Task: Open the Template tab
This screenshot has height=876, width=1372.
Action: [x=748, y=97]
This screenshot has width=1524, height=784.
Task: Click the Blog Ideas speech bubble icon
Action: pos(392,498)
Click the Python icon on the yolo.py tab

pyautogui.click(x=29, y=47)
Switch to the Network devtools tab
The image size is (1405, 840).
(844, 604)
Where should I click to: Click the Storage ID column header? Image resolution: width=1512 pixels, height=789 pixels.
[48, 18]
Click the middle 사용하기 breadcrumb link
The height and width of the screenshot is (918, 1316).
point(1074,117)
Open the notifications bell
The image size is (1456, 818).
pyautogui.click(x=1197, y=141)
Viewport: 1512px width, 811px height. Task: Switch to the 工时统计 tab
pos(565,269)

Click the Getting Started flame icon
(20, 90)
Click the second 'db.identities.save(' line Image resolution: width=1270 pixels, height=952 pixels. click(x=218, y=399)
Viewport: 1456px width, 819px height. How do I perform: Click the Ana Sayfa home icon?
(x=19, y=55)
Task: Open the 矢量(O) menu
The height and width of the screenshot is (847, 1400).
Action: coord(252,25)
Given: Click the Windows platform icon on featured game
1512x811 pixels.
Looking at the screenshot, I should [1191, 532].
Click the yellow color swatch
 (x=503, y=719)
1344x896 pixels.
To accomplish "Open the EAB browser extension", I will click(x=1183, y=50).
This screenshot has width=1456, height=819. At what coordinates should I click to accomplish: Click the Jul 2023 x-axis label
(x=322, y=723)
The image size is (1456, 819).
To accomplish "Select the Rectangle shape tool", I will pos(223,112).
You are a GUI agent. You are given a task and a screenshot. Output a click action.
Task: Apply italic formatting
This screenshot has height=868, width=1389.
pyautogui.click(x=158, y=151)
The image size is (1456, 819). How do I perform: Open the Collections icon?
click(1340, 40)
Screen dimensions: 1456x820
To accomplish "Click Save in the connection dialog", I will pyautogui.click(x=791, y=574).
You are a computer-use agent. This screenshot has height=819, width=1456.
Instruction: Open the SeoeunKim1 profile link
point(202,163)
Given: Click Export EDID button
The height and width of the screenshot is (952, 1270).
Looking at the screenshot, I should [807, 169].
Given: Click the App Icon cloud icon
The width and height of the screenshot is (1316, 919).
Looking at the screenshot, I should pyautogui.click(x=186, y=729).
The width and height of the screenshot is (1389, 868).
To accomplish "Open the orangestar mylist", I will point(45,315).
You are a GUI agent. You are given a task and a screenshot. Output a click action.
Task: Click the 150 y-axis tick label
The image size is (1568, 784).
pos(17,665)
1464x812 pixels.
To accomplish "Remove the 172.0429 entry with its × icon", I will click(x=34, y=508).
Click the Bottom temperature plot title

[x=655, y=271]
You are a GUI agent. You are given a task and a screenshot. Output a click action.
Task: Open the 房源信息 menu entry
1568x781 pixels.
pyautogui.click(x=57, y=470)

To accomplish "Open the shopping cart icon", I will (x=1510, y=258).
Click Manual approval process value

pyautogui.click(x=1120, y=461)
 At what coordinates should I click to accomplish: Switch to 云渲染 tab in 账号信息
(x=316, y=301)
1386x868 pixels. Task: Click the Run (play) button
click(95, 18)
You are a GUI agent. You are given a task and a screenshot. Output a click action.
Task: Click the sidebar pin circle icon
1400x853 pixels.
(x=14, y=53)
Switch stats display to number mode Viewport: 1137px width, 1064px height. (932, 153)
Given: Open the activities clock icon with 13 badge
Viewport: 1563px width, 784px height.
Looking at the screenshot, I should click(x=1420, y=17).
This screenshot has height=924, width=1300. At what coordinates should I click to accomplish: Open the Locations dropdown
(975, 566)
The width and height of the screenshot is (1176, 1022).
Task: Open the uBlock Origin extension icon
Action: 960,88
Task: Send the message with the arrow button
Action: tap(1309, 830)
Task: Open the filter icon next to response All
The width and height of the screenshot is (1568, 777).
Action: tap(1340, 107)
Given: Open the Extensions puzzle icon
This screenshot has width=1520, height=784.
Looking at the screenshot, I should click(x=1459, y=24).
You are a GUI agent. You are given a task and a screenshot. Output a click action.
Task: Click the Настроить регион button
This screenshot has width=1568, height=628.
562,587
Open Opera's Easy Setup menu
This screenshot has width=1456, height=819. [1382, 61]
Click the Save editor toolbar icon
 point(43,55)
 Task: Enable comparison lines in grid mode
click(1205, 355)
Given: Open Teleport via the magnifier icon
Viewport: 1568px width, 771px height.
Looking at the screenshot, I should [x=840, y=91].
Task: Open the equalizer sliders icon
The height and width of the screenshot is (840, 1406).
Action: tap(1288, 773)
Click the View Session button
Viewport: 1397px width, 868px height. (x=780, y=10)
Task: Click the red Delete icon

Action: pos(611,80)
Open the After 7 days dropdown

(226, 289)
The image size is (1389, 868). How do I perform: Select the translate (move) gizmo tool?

********

# BRIEF
The entries above must each be repeated exactly.

# ANSWER BOX
Task: Open the Template tab
This screenshot has height=876, width=1372.
Action: [x=748, y=97]
This screenshot has width=1524, height=784.
Task: Click the Blog Ideas speech bubble icon
Action: pos(392,498)
Click the Python icon on the yolo.py tab

pyautogui.click(x=29, y=47)
Switch to the Network devtools tab
The image size is (1405, 840).
(844, 604)
Where should I click to: Click the Storage ID column header? Image resolution: width=1512 pixels, height=789 pixels.
[48, 18]
Click the middle 사용하기 breadcrumb link
The height and width of the screenshot is (918, 1316).
point(1074,117)
Open the notifications bell
The image size is (1456, 818).
pyautogui.click(x=1197, y=141)
Viewport: 1512px width, 811px height. Task: Switch to the 工时统计 tab
pos(565,269)

Click the Getting Started flame icon
(20, 90)
Click the second 'db.identities.save(' line Image resolution: width=1270 pixels, height=952 pixels. click(x=218, y=399)
Viewport: 1456px width, 819px height. How do I perform: Click the Ana Sayfa home icon?
(x=19, y=55)
Task: Open the 矢量(O) menu
The height and width of the screenshot is (847, 1400).
Action: coord(252,25)
Given: Click the Windows platform icon on featured game
1512x811 pixels.
Looking at the screenshot, I should [1191, 532].
Click the yellow color swatch
 (x=503, y=719)
1344x896 pixels.
To accomplish "Open the EAB browser extension", I will click(x=1183, y=50).
This screenshot has width=1456, height=819. At what coordinates should I click to accomplish: Click the Jul 2023 x-axis label
(x=322, y=723)
The image size is (1456, 819).
To accomplish "Select the Rectangle shape tool", I will pos(223,112).
You are a GUI agent. You are given a task and a screenshot. Output a click action.
Task: Apply italic formatting
This screenshot has height=868, width=1389.
pyautogui.click(x=158, y=151)
The image size is (1456, 819). How do I perform: Open the Collections icon?
click(1340, 40)
Screen dimensions: 1456x820
To accomplish "Click Save in the connection dialog", I will pyautogui.click(x=791, y=574).
You are a computer-use agent. This screenshot has height=819, width=1456.
Instruction: Open the SeoeunKim1 profile link
point(202,163)
Given: Click Export EDID button
The height and width of the screenshot is (952, 1270).
Looking at the screenshot, I should [807, 169].
Given: Click the App Icon cloud icon
The width and height of the screenshot is (1316, 919).
Looking at the screenshot, I should pyautogui.click(x=186, y=729).
The width and height of the screenshot is (1389, 868).
To accomplish "Open the orangestar mylist", I will point(45,315).
You are a GUI agent. You are given a task and a screenshot. Output a click action.
Task: Click the 150 y-axis tick label
The image size is (1568, 784).
pos(17,665)
1464x812 pixels.
To accomplish "Remove the 172.0429 entry with its × icon", I will click(x=34, y=508).
Click the Bottom temperature plot title

[x=655, y=271]
You are a GUI agent. You are given a task and a screenshot. Output a click action.
Task: Open the 房源信息 menu entry
1568x781 pixels.
pyautogui.click(x=57, y=470)

To accomplish "Open the shopping cart icon", I will (x=1510, y=258).
Click Manual approval process value

pyautogui.click(x=1120, y=461)
 At what coordinates should I click to accomplish: Switch to 云渲染 tab in 账号信息
(x=316, y=301)
1386x868 pixels. Task: Click the Run (play) button
click(95, 18)
You are a GUI agent. You are given a task and a screenshot. Output a click action.
Task: Click the sidebar pin circle icon
1400x853 pixels.
(x=14, y=53)
Switch stats display to number mode Viewport: 1137px width, 1064px height. (932, 153)
Given: Open the activities clock icon with 13 badge
Viewport: 1563px width, 784px height.
Looking at the screenshot, I should click(x=1420, y=17).
This screenshot has height=924, width=1300. At what coordinates should I click to accomplish: Open the Locations dropdown
(975, 566)
The width and height of the screenshot is (1176, 1022).
Task: Open the uBlock Origin extension icon
Action: 960,88
Task: Send the message with the arrow button
Action: tap(1309, 830)
Task: Open the filter icon next to response All
The width and height of the screenshot is (1568, 777).
Action: tap(1340, 107)
Given: Open the Extensions puzzle icon
This screenshot has width=1520, height=784.
Looking at the screenshot, I should click(x=1459, y=24).
You are a GUI agent. You are given a task and a screenshot. Output a click action.
Task: Click the Настроить регион button
This screenshot has width=1568, height=628.
562,587
Open Opera's Easy Setup menu
This screenshot has width=1456, height=819. [1382, 61]
Click the Save editor toolbar icon
 point(43,55)
 Task: Enable comparison lines in grid mode
click(1205, 355)
Given: Open Teleport via the magnifier icon
Viewport: 1568px width, 771px height.
Looking at the screenshot, I should [x=840, y=91].
Task: Open the equalizer sliders icon
The height and width of the screenshot is (840, 1406).
Action: tap(1288, 773)
Click the View Session button
Viewport: 1397px width, 868px height. (x=780, y=10)
Task: Click the red Delete icon

Action: pos(611,80)
Open the After 7 days dropdown

(226, 289)
The image size is (1389, 868). How do I perform: Select the translate (move) gizmo tool?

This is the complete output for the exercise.